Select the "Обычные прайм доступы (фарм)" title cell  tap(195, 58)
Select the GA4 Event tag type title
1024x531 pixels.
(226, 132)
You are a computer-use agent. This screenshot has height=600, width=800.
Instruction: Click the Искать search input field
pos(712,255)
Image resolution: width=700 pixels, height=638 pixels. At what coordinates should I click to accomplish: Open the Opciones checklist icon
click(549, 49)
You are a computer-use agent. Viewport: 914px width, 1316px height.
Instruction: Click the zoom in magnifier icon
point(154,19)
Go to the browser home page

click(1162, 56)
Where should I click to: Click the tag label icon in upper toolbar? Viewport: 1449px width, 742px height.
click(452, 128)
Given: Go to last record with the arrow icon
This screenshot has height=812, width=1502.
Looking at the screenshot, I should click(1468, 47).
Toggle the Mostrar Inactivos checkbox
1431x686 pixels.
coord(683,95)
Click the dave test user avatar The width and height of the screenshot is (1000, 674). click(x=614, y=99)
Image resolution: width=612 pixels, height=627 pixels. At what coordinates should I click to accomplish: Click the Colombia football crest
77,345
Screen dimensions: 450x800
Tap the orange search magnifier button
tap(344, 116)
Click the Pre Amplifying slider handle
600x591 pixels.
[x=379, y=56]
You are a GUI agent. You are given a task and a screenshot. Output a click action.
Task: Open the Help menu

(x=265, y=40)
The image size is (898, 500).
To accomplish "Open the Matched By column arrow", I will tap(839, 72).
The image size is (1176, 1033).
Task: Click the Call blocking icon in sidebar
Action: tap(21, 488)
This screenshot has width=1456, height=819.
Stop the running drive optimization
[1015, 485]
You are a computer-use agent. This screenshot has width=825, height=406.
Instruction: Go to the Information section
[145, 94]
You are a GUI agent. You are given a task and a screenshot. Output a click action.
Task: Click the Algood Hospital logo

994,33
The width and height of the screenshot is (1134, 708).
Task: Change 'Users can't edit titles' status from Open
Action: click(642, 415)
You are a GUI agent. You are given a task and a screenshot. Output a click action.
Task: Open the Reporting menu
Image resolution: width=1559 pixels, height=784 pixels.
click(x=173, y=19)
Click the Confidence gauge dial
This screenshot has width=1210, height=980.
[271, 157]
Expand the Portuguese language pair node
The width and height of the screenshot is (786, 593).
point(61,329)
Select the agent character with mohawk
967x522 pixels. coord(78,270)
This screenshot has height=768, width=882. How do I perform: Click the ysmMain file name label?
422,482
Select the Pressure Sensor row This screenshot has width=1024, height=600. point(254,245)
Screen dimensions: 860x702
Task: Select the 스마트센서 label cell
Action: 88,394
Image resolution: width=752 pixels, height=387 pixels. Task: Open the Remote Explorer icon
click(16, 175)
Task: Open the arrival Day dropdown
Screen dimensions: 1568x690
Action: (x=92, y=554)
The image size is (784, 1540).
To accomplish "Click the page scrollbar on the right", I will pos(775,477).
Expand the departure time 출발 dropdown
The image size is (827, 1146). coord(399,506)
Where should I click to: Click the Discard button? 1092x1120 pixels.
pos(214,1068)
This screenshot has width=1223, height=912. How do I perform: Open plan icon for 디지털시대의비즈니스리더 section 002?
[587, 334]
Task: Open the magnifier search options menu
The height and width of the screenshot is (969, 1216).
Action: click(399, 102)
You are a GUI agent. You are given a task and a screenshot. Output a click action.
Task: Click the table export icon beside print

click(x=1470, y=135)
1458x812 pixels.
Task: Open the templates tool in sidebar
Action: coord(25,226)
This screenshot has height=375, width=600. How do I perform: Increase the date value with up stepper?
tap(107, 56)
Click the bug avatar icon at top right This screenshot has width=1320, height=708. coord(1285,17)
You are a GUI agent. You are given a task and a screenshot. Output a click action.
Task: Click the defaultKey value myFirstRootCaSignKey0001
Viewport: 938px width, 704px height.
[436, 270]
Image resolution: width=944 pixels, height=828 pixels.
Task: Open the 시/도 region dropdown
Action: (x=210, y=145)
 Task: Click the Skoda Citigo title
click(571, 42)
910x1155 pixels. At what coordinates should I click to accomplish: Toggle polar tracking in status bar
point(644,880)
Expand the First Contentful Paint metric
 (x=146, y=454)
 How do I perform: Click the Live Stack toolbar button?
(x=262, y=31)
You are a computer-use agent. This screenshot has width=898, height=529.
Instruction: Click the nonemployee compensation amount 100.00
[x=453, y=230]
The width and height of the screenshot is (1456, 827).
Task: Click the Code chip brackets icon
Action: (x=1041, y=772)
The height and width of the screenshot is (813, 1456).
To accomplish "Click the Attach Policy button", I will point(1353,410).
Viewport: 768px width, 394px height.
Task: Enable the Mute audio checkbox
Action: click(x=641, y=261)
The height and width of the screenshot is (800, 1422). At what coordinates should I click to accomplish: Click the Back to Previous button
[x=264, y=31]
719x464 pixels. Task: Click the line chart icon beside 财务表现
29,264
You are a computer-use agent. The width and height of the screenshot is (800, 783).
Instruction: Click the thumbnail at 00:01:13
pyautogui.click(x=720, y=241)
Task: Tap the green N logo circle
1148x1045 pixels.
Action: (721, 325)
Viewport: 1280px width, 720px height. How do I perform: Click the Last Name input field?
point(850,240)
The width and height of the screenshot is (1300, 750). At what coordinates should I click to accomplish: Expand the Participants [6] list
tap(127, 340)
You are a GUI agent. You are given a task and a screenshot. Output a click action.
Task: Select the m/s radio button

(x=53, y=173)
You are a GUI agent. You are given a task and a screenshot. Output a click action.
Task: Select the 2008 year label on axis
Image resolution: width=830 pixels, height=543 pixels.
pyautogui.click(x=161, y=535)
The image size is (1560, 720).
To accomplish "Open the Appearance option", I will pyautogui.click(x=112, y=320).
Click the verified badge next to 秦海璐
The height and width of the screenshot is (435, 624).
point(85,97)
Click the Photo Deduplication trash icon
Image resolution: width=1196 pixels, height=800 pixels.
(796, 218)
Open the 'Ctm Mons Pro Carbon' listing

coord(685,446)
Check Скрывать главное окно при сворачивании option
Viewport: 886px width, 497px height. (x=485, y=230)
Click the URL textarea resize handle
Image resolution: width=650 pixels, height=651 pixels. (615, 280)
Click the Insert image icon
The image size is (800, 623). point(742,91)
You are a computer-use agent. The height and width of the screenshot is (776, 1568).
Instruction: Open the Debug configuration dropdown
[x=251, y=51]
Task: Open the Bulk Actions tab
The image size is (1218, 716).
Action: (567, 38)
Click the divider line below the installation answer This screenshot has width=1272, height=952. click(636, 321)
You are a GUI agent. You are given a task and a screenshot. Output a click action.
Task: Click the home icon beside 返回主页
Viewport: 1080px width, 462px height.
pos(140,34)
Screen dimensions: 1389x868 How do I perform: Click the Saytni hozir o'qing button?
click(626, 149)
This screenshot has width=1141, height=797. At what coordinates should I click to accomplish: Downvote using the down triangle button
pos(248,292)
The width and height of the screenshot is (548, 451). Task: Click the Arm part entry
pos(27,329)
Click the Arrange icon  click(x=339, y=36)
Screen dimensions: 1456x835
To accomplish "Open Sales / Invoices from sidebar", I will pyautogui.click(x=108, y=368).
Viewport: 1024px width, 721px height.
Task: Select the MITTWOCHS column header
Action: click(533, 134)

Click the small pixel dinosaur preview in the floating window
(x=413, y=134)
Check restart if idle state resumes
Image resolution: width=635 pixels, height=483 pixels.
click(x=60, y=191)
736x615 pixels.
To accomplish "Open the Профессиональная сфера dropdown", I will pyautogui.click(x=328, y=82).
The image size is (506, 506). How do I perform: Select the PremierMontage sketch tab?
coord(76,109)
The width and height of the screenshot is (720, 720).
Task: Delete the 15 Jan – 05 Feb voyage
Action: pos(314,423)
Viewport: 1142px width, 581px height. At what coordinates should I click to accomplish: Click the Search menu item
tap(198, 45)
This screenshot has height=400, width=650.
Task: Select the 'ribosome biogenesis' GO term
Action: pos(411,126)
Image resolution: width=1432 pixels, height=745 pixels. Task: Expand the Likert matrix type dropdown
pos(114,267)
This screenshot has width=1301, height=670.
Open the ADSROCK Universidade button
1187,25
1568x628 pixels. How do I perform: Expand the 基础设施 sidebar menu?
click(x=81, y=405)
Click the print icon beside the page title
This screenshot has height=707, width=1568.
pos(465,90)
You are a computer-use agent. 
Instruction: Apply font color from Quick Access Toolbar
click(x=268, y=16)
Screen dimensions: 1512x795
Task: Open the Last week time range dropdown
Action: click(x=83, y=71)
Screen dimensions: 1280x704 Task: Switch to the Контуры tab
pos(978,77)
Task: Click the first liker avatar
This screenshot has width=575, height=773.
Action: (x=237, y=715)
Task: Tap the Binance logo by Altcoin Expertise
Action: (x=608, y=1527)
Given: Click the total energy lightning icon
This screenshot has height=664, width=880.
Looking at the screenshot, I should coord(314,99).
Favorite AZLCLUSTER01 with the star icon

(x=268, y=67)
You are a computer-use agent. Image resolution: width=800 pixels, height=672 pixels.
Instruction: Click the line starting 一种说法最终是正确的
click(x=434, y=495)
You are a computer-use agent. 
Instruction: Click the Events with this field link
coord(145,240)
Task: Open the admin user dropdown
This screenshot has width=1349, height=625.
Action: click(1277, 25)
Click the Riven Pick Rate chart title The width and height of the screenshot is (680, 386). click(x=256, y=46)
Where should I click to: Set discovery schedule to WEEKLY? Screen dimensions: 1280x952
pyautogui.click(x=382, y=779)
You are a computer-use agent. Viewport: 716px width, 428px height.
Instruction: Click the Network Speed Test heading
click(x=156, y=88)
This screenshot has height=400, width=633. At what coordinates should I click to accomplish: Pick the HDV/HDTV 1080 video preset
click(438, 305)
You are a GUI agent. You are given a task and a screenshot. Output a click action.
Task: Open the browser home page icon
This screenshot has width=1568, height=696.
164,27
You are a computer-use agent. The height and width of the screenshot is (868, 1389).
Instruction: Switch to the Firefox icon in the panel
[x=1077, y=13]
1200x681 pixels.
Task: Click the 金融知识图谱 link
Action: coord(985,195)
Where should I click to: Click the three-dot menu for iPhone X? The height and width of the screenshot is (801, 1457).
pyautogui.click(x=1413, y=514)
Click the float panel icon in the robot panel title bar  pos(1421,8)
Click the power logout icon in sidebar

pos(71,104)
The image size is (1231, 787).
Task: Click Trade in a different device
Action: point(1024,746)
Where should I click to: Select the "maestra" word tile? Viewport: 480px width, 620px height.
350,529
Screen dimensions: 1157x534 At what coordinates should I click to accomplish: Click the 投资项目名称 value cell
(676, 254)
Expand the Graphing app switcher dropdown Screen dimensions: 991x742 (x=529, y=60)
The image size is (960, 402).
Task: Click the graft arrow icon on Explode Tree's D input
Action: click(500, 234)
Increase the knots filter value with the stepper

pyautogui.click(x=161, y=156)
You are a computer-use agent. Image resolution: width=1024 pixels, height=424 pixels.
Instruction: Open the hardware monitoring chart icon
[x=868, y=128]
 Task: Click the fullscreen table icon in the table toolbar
-*-
• _INSTRUCTIONS TO FOLLOW_
Using the data above, repeat exactly the lines that begin at the line with "This screenshot has height=375, width=600." and end at the line with "has width=898, height=529.", both ends included.

• _SOLUTION TO THIS PROBLEM_
This screenshot has height=375, width=600. How do I perform: Increase the date value with up stepper?
tap(107, 56)
Click the bug avatar icon at top right This screenshot has width=1320, height=708. coord(1285,17)
You are a GUI agent. You are given a task and a screenshot. Output a click action.
Task: Click the defaultKey value myFirstRootCaSignKey0001
Viewport: 938px width, 704px height.
[436, 270]
Image resolution: width=944 pixels, height=828 pixels.
Task: Open the 시/도 region dropdown
Action: (x=210, y=145)
 Task: Click the Skoda Citigo title
click(571, 42)
910x1155 pixels. At what coordinates should I click to accomplish: Toggle polar tracking in status bar
point(644,880)
Expand the First Contentful Paint metric
 (x=146, y=454)
 How do I perform: Click the Live Stack toolbar button?
(x=262, y=31)
You are a computer-use agent. This screenshot has width=898, height=529.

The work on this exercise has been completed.